When exploring metrics, we’ll even see a little indicator that these are enabled or disabled.

metrics()$downloads_total
#> Total Downloads <integer>
#> total number of lifetime downloads, as reported by the Posit CRAN mirror through the cranlogs API
#>  adoption   transient   version-independent   req  network 
#> metric(s) will be disabled due to insufficient permissions or restricted tags.
#> See `?val.meter::options()` for details about global policies.

And after permitting network access, we’ll see

permissive_policy <- policy(permissions = FALSE)
options(val.meter.policy = permissive_policy)

metrics()$downloads_total

Direct Calculation

Assessments, metrics and scores! Oh, my! These terms were used inconsistently throughout riskmetric in ways that made the package both hard to communicate about and confusing to use. We’ve already mentioned that we’re doing away with opinionated scores. You might be surprised to learn that despite all the talk of metrics, we’re also doing away with assessments and metrics!

Now, there is only package "data" - a catch-all for any piece of information derived about a package. We still refer to some data as “metrics”, but in practical terms these are just a subset of data with a couple additional constraints - metrics are always simple (atomic) data types and they get a little flag that helps us label data as useful for decision-making, but that is the extent of the difference.

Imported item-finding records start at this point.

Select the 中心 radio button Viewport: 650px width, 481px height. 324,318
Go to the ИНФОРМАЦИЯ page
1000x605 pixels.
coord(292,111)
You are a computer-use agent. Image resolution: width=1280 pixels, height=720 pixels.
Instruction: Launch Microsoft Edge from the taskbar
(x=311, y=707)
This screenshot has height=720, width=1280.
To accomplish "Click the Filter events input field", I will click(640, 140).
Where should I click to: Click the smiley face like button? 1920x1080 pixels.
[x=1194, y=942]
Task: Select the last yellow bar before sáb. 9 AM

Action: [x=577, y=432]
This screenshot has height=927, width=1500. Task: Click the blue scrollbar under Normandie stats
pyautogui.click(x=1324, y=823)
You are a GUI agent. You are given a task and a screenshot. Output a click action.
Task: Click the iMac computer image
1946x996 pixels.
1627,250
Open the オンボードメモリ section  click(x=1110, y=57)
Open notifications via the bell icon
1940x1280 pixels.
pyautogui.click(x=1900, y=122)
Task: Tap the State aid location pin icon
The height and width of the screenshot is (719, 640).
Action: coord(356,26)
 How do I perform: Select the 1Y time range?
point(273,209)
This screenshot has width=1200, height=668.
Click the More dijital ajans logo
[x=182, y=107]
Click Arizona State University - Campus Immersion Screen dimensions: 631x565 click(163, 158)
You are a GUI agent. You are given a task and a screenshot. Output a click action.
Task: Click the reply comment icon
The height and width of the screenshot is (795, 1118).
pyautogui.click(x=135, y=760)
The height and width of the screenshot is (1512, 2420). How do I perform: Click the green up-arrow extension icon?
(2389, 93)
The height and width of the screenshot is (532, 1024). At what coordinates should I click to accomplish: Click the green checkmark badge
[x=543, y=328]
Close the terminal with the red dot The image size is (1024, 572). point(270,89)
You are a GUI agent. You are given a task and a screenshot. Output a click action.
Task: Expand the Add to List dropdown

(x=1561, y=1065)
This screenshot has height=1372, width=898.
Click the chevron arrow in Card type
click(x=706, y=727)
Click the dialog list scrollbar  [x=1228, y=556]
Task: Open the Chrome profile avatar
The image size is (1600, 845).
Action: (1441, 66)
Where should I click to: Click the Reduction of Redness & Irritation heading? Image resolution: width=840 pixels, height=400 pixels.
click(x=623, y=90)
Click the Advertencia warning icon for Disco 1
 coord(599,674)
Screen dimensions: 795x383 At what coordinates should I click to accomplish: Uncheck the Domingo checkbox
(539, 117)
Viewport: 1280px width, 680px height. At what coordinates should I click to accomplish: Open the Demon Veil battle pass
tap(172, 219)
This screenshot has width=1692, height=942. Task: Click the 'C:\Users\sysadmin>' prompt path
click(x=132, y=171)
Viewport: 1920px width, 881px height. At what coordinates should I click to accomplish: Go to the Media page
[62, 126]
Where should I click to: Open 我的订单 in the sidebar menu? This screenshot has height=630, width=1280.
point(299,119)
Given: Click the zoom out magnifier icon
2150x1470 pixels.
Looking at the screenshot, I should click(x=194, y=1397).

Fundamentally, the workflow has been reduced to a single step: a package object derives data.

Extensible

In riskmetric, there’s a noticeable lack of a vulnerability scanning metric. Metrics which incur new dependencies were always a challenge, forcing developers to decide between package footprint and features.

In val.meter we’ve learned from this challenge to build in metric-specific suggested dependencies and to make it easier to register metrics from other packages.

Metric Metadata

In riskmetric, discovering metrics was not as easy as it should have been. Metrics were documented, but the exact details of calculation sometimes required a deep dive into the package.

We’re aiming to make metrics far more discoverable. Every piece of package data now carries additional metadata - tagged characteristics, required permissions, a richly formatted description and short-form title. Having this information tied to each metric will make it easier to report and communicate consistently across R Validation Hub products.